**** Records supplied

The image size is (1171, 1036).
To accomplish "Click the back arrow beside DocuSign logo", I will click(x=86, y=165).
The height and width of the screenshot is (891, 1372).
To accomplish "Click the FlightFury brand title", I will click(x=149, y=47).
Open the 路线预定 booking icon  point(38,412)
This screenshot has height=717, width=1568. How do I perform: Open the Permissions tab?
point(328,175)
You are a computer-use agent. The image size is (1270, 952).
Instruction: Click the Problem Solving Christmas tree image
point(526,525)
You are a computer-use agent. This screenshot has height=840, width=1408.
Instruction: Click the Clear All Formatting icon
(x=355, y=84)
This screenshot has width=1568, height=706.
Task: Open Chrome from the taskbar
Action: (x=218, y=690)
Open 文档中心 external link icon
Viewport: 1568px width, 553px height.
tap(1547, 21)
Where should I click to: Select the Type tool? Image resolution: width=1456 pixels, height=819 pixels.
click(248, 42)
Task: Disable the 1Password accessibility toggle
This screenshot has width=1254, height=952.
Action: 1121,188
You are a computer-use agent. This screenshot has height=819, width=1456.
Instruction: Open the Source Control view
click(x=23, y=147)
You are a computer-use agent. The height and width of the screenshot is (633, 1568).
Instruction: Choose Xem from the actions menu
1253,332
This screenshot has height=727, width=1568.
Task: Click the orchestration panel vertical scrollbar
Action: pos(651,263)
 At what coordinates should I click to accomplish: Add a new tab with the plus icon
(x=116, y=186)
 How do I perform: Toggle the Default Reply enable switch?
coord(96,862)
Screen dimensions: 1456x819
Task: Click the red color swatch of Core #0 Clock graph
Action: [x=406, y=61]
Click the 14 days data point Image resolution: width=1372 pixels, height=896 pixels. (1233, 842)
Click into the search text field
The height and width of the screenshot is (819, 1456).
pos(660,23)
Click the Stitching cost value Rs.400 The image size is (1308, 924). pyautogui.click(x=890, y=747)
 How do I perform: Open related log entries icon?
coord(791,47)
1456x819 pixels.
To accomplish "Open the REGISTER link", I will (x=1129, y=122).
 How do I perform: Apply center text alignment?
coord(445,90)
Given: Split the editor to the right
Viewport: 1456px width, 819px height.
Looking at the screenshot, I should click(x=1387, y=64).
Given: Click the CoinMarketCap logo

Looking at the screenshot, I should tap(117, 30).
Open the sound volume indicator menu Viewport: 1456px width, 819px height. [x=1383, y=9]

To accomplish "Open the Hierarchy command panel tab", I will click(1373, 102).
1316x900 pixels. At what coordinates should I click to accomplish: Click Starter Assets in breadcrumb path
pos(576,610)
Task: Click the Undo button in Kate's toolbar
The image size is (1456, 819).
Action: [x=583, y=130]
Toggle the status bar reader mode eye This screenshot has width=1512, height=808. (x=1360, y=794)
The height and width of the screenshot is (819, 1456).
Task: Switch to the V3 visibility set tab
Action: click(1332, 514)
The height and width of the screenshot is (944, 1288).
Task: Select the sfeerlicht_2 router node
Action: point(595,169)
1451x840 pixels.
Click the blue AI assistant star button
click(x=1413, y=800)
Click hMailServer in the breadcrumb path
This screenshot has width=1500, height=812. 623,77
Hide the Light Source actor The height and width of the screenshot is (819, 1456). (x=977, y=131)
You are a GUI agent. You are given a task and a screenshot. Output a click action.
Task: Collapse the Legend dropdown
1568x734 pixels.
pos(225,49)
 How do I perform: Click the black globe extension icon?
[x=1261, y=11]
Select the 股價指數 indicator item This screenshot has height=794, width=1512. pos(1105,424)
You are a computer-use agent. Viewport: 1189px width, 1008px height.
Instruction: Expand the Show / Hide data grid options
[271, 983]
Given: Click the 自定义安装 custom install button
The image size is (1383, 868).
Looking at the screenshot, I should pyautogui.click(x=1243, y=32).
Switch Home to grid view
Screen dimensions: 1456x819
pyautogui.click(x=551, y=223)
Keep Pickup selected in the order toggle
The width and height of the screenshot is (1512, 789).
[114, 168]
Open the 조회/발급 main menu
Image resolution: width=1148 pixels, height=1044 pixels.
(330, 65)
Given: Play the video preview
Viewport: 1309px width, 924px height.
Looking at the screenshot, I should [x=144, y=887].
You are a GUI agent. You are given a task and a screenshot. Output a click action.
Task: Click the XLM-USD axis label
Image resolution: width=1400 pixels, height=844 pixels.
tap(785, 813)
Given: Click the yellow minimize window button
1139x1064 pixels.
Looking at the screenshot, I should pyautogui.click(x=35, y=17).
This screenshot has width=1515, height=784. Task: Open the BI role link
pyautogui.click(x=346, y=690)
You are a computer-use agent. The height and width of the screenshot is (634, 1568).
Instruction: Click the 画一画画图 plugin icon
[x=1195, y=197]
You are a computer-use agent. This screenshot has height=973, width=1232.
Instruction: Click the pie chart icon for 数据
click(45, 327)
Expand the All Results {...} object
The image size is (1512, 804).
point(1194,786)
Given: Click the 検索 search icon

********

### Activity
Could you repeat the listing above, exactly as it is shown?

### Exercise answer
The image size is (1171, 1036).
To accomplish "Click the back arrow beside DocuSign logo", I will click(x=86, y=165).
The height and width of the screenshot is (891, 1372).
To accomplish "Click the FlightFury brand title", I will click(x=149, y=47).
Open the 路线预定 booking icon  point(38,412)
This screenshot has height=717, width=1568. How do I perform: Open the Permissions tab?
point(328,175)
You are a computer-use agent. The image size is (1270, 952).
Instruction: Click the Problem Solving Christmas tree image
point(526,525)
You are a computer-use agent. This screenshot has height=840, width=1408.
Instruction: Click the Clear All Formatting icon
(x=355, y=84)
This screenshot has width=1568, height=706.
Task: Open Chrome from the taskbar
Action: (x=218, y=690)
Open 文档中心 external link icon
Viewport: 1568px width, 553px height.
tap(1547, 21)
Where should I click to: Select the Type tool? Image resolution: width=1456 pixels, height=819 pixels.
click(248, 42)
Task: Disable the 1Password accessibility toggle
This screenshot has width=1254, height=952.
Action: 1121,188
You are a computer-use agent. This screenshot has height=819, width=1456.
Instruction: Open the Source Control view
click(x=23, y=147)
You are a computer-use agent. The height and width of the screenshot is (633, 1568).
Instruction: Choose Xem from the actions menu
1253,332
This screenshot has height=727, width=1568.
Task: Click the orchestration panel vertical scrollbar
Action: pos(651,263)
 At what coordinates should I click to accomplish: Add a new tab with the plus icon
(x=116, y=186)
 How do I perform: Toggle the Default Reply enable switch?
coord(96,862)
Screen dimensions: 1456x819
Task: Click the red color swatch of Core #0 Clock graph
Action: [x=406, y=61]
Click the 14 days data point Image resolution: width=1372 pixels, height=896 pixels. (1233, 842)
Click into the search text field
The height and width of the screenshot is (819, 1456).
pos(660,23)
Click the Stitching cost value Rs.400 The image size is (1308, 924). pyautogui.click(x=890, y=747)
 How do I perform: Open related log entries icon?
coord(791,47)
1456x819 pixels.
To accomplish "Open the REGISTER link", I will (x=1129, y=122).
 How do I perform: Apply center text alignment?
coord(445,90)
Given: Split the editor to the right
Viewport: 1456px width, 819px height.
Looking at the screenshot, I should click(x=1387, y=64).
Given: Click the CoinMarketCap logo

Looking at the screenshot, I should tap(117, 30).
Open the sound volume indicator menu Viewport: 1456px width, 819px height. [x=1383, y=9]

To accomplish "Open the Hierarchy command panel tab", I will click(1373, 102).
1316x900 pixels. At what coordinates should I click to accomplish: Click Starter Assets in breadcrumb path
pos(576,610)
Task: Click the Undo button in Kate's toolbar
The image size is (1456, 819).
Action: [x=583, y=130]
Toggle the status bar reader mode eye This screenshot has width=1512, height=808. (x=1360, y=794)
The height and width of the screenshot is (819, 1456).
Task: Switch to the V3 visibility set tab
Action: click(1332, 514)
The height and width of the screenshot is (944, 1288).
Task: Select the sfeerlicht_2 router node
Action: point(595,169)
1451x840 pixels.
Click the blue AI assistant star button
click(x=1413, y=800)
Click hMailServer in the breadcrumb path
This screenshot has width=1500, height=812. 623,77
Hide the Light Source actor The height and width of the screenshot is (819, 1456). (x=977, y=131)
You are a GUI agent. You are given a task and a screenshot. Output a click action.
Task: Collapse the Legend dropdown
1568x734 pixels.
pos(225,49)
 How do I perform: Click the black globe extension icon?
[x=1261, y=11]
Select the 股價指數 indicator item This screenshot has height=794, width=1512. pos(1105,424)
You are a computer-use agent. Viewport: 1189px width, 1008px height.
Instruction: Expand the Show / Hide data grid options
[271, 983]
Given: Click the 自定义安装 custom install button
The image size is (1383, 868).
Looking at the screenshot, I should pyautogui.click(x=1243, y=32).
Switch Home to grid view
Screen dimensions: 1456x819
pyautogui.click(x=551, y=223)
Keep Pickup selected in the order toggle
The width and height of the screenshot is (1512, 789).
[114, 168]
Open the 조회/발급 main menu
Image resolution: width=1148 pixels, height=1044 pixels.
(330, 65)
Given: Play the video preview
Viewport: 1309px width, 924px height.
Looking at the screenshot, I should [x=144, y=887].
You are a GUI agent. You are given a task and a screenshot. Output a click action.
Task: Click the XLM-USD axis label
Image resolution: width=1400 pixels, height=844 pixels.
tap(785, 813)
Given: Click the yellow minimize window button
1139x1064 pixels.
Looking at the screenshot, I should pyautogui.click(x=35, y=17).
This screenshot has width=1515, height=784. Task: Open the BI role link
pyautogui.click(x=346, y=690)
You are a computer-use agent. The height and width of the screenshot is (634, 1568).
Instruction: Click the 画一画画图 plugin icon
[x=1195, y=197]
You are a computer-use agent. This screenshot has height=973, width=1232.
Instruction: Click the pie chart icon for 数据
click(45, 327)
Expand the All Results {...} object
The image size is (1512, 804).
point(1194,786)
Given: Click the 検索 search icon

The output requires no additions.